A team of scientists at the Georgia Institute of Technology has been working on the material for at least two years. It's essentially wool weaved together with special fibers made up of solar cells and "triboelectric nanogenerators" -- aka little things that generate a small amount of electrical energy from the friction produced by slight movements, like rotation or vibration.
In tests that exposed the material to ambient sunlight and wind, it was able to charge a commercial capacitor to two volts in one minute. So while it isn't capable of generating a ton of electricity, feasibly it could continuously power your phone, if not give it a significant recharge, when you're out being active on a sunny day.
The fabric is slightly thick and rough -- more like a poncho or cobija blanket than a T-shirt. Still, it's lightweight and versatile enough to be integrated into goods like tents or backpacks, which means your future camping trips may come equipped with mini-generators to keep you plugged in while you're off the grid.
This development bodes well for the future of integrated wearable technology -- imagine being able to track your physical activity or vitals without strapping on some bulky device, and never needing to plug in to recharge.
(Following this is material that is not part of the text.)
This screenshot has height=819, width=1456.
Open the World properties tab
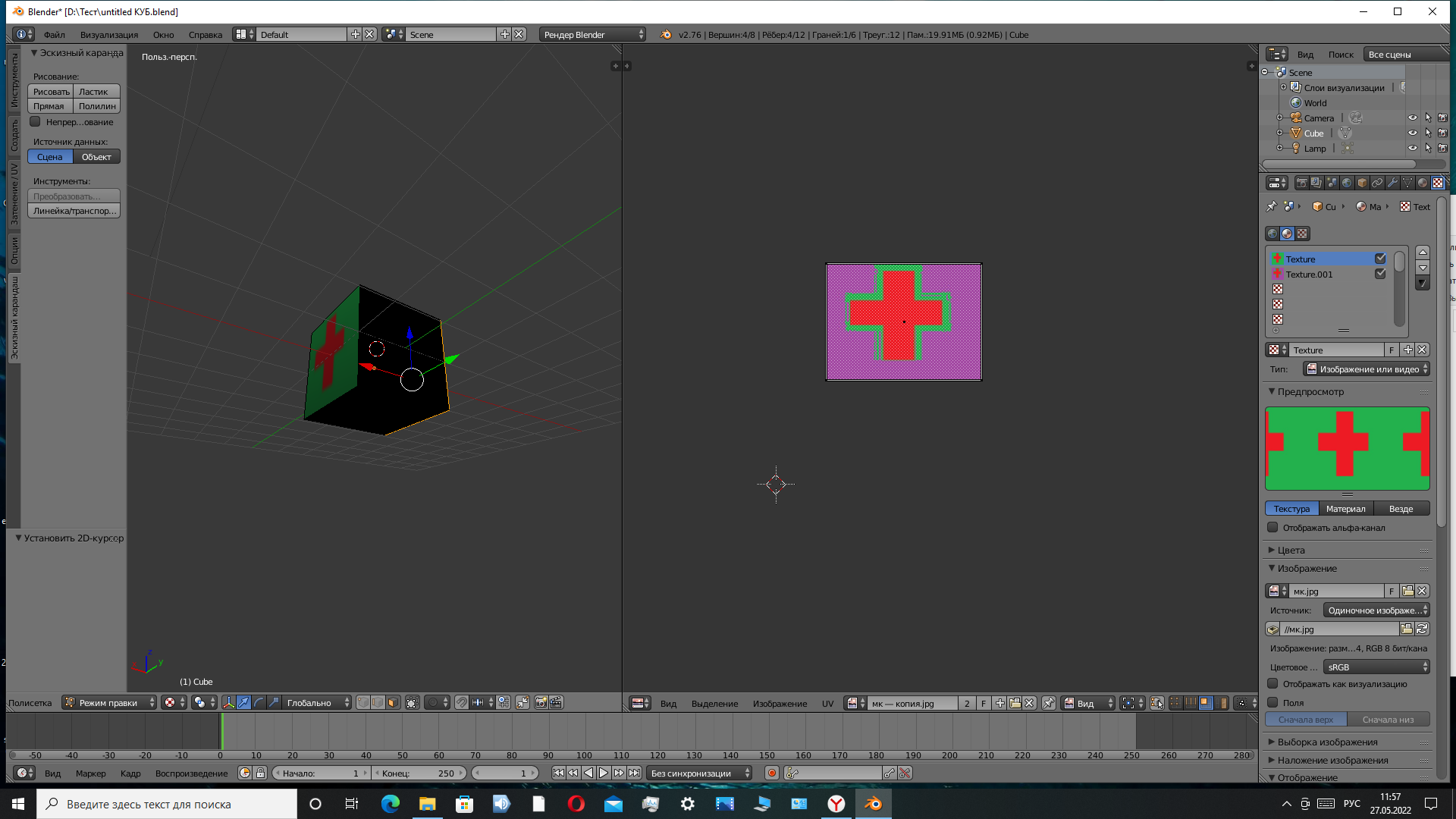click(1347, 183)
Plus, researchers point out that scaling production of this material wouldn't necessarily be too costly, since they successfully fabricated it without any speciality equipment -- just a traditional weaving machine. Combine this news with the forthcoming rapid-charging phone batteries and computers that only need to be juiced up every few months, and we're well on our way to untethering ourselves from the electrical outlet once and for all.